■ WHAT THE EXERCISE ASKS: Write out each record below exactly, without pictures.

(Stored data entries)
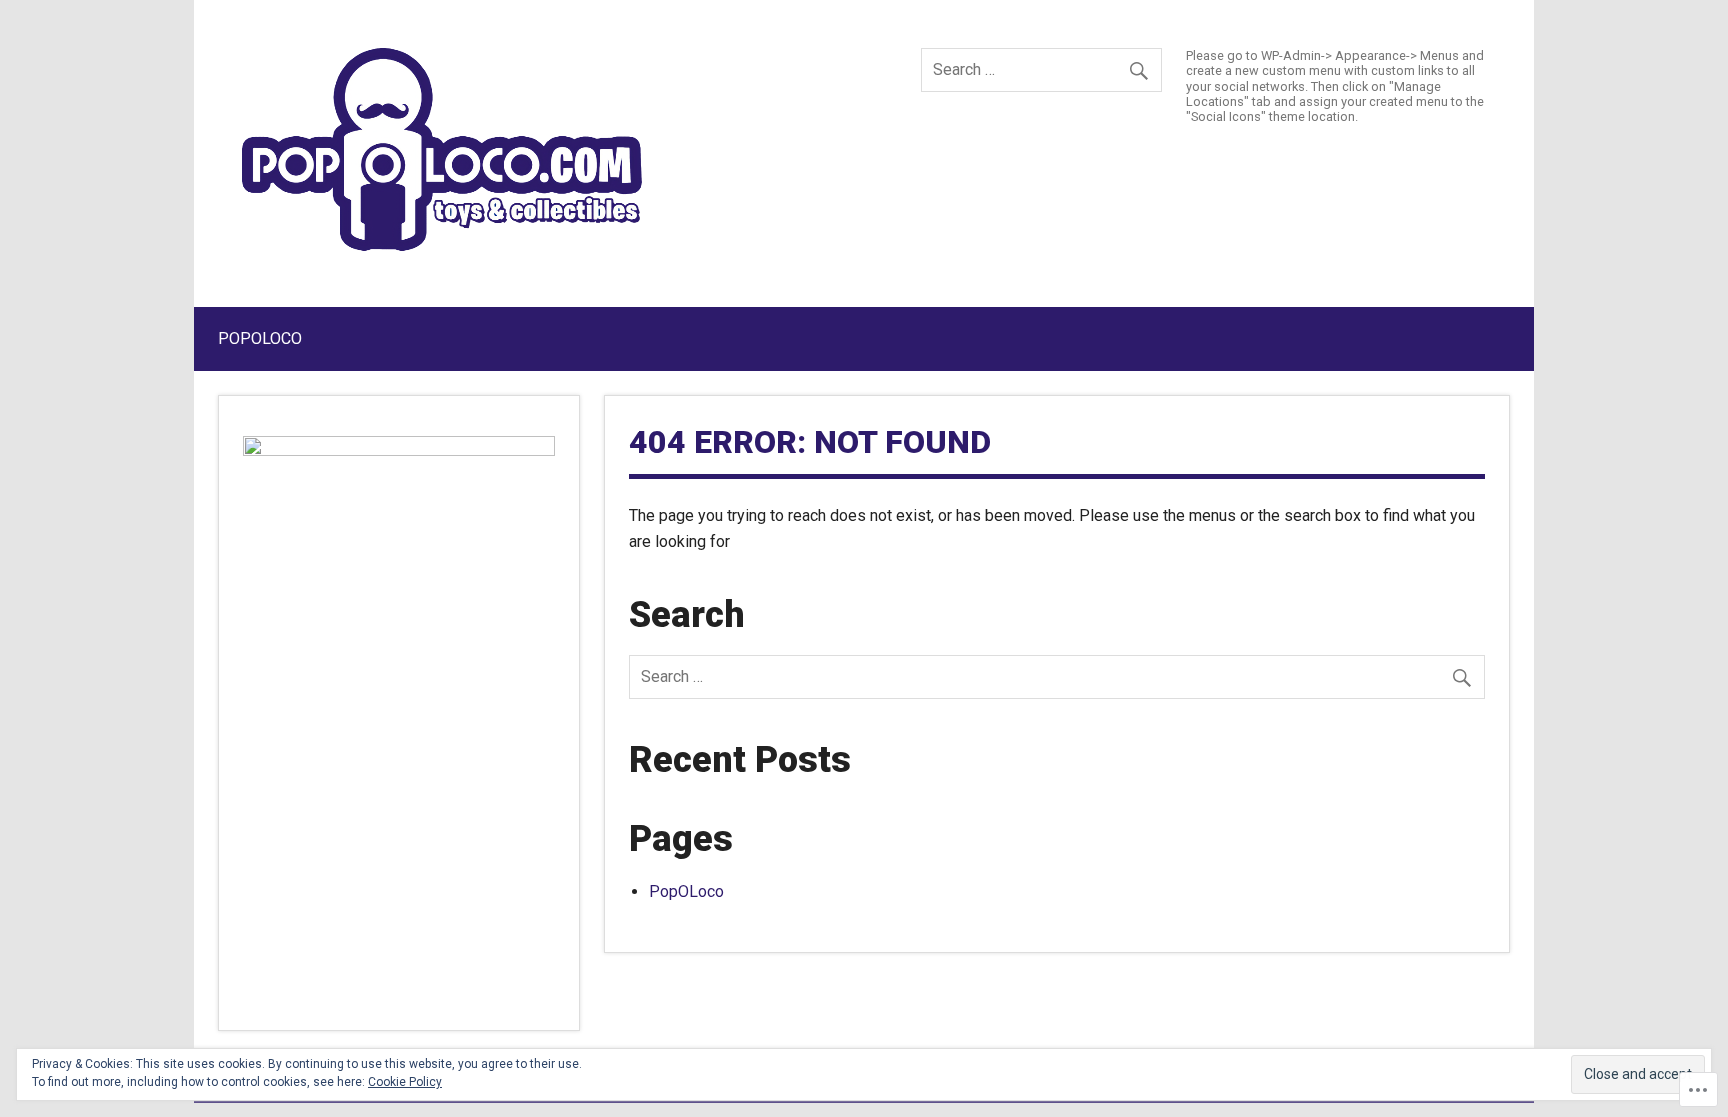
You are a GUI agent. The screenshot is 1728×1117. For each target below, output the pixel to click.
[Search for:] (1041, 69)
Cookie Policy (405, 1082)
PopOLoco (260, 338)
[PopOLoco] (442, 245)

■ RESPONSE:
You are a GUI agent. The screenshot is 1728×1117. For each target below, output the pixel to click.
[Search for:] (1041, 69)
Cookie Policy (405, 1082)
PopOLoco (260, 338)
[PopOLoco] (442, 245)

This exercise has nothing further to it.